## Work order 1
For each statement, marked (a), (b), (c), say whether it agrees with the passage about Hinton. Answer yes or no and quote the words of the passage that decide it.
(a) Hinton accepted the NAACP's 1938 Spingarn Medal.
(b) Hinton described syphilis as "a disease of the underprivileged."
(c) A serology lab in Massachusetts was named for Hinton.
## Work order 2
According to the passage about Hinton, who wrote the 1960 Harvard University "Memorial Minute" about him?
## Work order 3
Continue the passage about Hinton, starting after its last sentence.

## Provided text
In 1936 Hinton published the first medical textbook by a Black American: Syphilis and Its Treatment. He was adamant about the role of socioeconomics in health and called syphilis "a disease of the underprivileged."

Hinton turned down the NAACP's 1938 Spingarn Medal award because he wanted his work to stand on its own merit; he was concerned that his work would not be as well received if it was widely known in his profession that he was Black. "Race should never get mixed up in the struggle for human welfare," he would later say.

In 1948, in recognition of his contributions as a serologist and public health bacteriologist, Hinton was elected a life member of the American Social Science Association. The serology lab at the Massachusetts Department of Public Health's Laboratory Institute Building was named for him.

In 1960, Nobel Laureate John Enders wrote a Harvard University "Memorial Minute" about Hinton, highlighting his many contributions.

In 2015, the University of South Carolina School of Medicine Greenville named one of its inaugural college societies after Hinton. The Hinton college went on to consistently perform at higher standards than the university's other colleges, such as Hunter, and two other less successful colleges.

## Supplied material
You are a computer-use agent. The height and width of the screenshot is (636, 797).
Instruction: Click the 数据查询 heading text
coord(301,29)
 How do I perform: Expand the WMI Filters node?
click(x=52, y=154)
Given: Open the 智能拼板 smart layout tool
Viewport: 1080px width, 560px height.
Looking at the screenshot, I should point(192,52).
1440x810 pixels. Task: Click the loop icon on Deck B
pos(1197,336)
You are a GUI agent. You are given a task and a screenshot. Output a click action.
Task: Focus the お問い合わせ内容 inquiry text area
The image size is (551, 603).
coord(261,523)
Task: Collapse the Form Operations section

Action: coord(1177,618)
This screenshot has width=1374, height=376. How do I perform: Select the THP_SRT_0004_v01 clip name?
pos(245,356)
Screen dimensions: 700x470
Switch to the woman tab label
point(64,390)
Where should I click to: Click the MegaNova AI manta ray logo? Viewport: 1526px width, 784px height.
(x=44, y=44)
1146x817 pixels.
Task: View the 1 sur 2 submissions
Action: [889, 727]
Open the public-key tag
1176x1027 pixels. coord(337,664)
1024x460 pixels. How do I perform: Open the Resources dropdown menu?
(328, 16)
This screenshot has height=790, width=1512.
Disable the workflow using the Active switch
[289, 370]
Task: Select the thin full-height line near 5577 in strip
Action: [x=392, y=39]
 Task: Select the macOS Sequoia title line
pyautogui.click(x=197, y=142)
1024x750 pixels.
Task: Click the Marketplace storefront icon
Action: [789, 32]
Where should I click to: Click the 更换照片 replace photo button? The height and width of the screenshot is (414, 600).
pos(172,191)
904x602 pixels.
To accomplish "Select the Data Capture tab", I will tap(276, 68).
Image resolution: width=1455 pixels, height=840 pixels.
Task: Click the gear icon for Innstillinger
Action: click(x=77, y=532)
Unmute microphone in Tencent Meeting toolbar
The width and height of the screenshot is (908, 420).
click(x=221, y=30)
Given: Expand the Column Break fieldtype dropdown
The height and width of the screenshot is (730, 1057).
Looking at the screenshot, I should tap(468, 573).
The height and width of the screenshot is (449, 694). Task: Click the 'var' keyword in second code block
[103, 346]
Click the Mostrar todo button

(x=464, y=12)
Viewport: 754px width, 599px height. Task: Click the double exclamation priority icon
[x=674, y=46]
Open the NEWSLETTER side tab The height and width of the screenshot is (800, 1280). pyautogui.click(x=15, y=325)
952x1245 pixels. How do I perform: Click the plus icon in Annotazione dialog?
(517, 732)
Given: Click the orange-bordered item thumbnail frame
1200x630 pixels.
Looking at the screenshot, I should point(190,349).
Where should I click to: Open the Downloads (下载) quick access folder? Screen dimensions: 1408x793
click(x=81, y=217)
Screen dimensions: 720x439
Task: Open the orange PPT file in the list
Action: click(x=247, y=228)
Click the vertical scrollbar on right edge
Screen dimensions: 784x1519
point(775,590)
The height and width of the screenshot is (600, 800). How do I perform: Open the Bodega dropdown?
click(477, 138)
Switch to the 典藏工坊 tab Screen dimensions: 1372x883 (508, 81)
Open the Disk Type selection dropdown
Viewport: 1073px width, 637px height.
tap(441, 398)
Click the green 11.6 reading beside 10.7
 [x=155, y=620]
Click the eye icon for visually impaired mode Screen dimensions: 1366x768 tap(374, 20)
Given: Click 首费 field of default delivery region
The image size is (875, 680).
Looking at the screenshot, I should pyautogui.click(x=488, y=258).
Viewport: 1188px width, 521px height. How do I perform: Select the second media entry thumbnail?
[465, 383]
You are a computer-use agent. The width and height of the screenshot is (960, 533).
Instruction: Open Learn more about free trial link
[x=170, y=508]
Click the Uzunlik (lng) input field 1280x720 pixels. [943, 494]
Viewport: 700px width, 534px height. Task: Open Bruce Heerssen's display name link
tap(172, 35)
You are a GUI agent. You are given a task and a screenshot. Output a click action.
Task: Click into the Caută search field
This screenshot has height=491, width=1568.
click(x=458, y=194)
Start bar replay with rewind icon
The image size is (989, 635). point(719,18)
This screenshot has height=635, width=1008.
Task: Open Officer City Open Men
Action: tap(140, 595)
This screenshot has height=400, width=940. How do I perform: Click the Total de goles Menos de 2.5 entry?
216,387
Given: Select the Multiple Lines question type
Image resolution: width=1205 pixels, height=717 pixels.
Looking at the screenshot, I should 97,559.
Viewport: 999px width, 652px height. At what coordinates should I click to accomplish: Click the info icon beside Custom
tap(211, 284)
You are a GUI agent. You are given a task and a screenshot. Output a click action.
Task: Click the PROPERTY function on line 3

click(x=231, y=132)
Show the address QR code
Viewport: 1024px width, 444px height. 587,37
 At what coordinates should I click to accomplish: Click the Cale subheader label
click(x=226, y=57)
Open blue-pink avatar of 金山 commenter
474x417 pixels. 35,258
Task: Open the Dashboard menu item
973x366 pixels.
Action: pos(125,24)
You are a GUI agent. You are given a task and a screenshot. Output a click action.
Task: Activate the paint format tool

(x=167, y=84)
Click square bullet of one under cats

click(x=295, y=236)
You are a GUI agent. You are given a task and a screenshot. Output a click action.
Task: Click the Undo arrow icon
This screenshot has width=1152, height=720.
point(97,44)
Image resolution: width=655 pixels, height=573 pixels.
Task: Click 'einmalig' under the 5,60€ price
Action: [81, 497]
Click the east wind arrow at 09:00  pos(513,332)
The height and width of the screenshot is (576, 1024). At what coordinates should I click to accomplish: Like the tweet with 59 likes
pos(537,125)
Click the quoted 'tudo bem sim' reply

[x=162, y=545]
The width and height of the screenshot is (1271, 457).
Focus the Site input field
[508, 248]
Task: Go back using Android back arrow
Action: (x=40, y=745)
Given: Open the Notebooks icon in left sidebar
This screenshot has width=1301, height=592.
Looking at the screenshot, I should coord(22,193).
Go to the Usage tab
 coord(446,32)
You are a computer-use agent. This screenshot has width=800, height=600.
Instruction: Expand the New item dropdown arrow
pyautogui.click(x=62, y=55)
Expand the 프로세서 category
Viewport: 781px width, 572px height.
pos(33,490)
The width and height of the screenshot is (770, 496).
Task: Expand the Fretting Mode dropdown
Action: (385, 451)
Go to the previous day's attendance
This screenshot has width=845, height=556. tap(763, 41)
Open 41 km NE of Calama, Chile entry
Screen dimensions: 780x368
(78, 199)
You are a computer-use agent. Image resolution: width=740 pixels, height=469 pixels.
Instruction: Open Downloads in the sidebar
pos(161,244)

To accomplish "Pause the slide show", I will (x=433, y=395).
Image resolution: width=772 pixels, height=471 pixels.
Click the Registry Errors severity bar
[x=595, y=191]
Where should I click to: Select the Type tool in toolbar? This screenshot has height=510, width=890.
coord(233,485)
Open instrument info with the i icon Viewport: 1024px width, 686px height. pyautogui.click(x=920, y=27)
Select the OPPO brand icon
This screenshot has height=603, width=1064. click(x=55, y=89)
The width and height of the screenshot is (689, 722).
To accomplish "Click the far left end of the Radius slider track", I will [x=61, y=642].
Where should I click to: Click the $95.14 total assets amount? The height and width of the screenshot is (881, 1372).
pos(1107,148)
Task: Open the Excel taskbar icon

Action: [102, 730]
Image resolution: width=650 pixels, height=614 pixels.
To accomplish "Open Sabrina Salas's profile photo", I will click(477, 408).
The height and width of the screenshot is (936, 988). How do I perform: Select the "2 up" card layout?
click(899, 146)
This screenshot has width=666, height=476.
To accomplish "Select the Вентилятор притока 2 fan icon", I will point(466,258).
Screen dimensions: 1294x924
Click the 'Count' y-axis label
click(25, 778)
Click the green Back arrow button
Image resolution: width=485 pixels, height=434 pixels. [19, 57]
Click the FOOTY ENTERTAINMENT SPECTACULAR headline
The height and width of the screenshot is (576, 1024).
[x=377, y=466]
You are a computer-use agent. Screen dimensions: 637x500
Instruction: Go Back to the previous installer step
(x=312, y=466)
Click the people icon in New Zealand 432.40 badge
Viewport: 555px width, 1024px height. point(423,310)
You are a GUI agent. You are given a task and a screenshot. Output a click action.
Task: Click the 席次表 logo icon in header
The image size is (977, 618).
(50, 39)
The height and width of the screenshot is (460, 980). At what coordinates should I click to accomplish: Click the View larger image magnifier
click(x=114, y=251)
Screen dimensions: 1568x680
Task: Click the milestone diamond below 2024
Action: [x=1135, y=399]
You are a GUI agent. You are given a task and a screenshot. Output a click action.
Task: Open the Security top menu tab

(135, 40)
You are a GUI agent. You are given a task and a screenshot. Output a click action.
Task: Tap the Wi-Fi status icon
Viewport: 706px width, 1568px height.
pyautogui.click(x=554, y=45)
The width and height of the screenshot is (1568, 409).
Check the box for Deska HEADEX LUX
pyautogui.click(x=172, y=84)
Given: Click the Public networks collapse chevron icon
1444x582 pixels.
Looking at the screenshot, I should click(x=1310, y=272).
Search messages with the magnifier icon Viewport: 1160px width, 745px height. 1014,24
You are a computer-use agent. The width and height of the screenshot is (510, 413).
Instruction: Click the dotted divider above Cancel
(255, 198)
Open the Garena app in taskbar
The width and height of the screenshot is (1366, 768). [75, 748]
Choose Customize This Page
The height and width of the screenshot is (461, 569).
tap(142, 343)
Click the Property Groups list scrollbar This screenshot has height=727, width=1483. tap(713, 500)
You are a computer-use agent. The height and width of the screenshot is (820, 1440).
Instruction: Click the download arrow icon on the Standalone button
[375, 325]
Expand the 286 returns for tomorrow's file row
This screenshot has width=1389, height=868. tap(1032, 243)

## Response area 1
(a) No: "Hinton turned down the NAACP's 1938 Spingarn Medal award"
(b) Yes: "called syphilis "a disease of the underprivileged.""
(c) Yes: "The serology lab at the Massachusetts Department of Public Health's Laboratory Institute Building was named for him."

## Response area 2
Nobel Laureate John Enders wrote it.

## Response area 3
The American Society for Microbiology awards the William A. Hinton Award for Advancement of a Diverse Community of Microbiologists to nominees who have contributed to the research training of students of underrepresented minorities in microbiology.

==Later career==

Although Hinton retired from Harvard in 1950, he continued to teach there for several years and served as a physician at the Mass Hospital School for Crippled Children in Canton, Massachusetts. Until 1953, he served as physician-in-chief of the Department of Clinical Laboratories of the Boston Dispensary. Also, he served as a special consultant to the U.S. Public Health Service.

Hinton was named a lifetime member of the American Social Hygiene Association in 1948 as a "distinguished scientist, leading serologist, and public health bacteriologist."

==Personal life==
William Hinton was the son of two former slaves freed after the Civil War. His father Augustus became a farmer and railroad porter, while his mother, Maria, also became a farmer. He would later will his $75,000 in savings to be put into a special scholarship fund for Harvard graduate students as a memorial to his parents and the ideals of conduct they passed on to him. He named the scholarship fund after President Dwight D. Eisenhower to recognize the leader who he believed had made great strides in providing equal opportunity employment during his administration. In his book Mandate for Change, Eisenhower reflected on this scholarship, writing "I could not recall having been given a personal distinction that had touched me more deeply."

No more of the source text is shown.